U.S. long-term mortgage rates resumed rising this week after falling to their lowest level since mid-September of last year, MarketWatch reports.
The average interest rate on 30-year loans rose to 6.12% per year this week, up from 6.09% a week earlier, data from Freddie Mac, the state mortgage corporation, showed. A year earlier it was 3.69%.
Fifteen-year loans now average 5.25 percent a year, compared with 5.14 percent a week earlier and 2.93 percent a year ago.
“After the Federal Reserve’s interest rate hike and an unexpectedly strong jobs report, mortgage rates rose slightly this week. The 30-year rate is still hovering around 6 percent, and interested buyers are returning to the market just in time for the spring home-buying season,” notes Freddie Mac chief economist Sam Khater.

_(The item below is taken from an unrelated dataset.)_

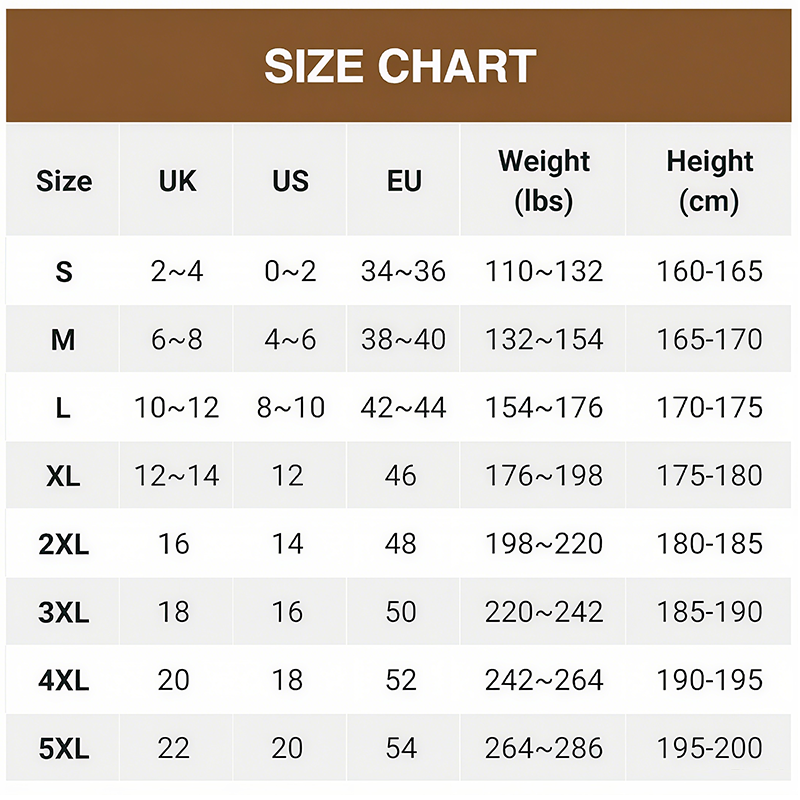Viewport: 800px width, 800px height.
Task: Select the EU column header
Action: click(404, 181)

Freddie Mac calculates average rates based on data from about 80 institutions that provide mortgages nationwide. The rates do not take into account potential fees and other fees associated with mortgages.
Traditionally, the cost of mortgages with a slight lag repeats the dynamics of U.S. government bond yields, which in turn are responsive to the Federal Reserve’s rate increases and forecasts of its dynamics in the future. The yield on 10-year US Treasuries is around 3.684% p.a. on Friday, up from 3.524% a week earlier.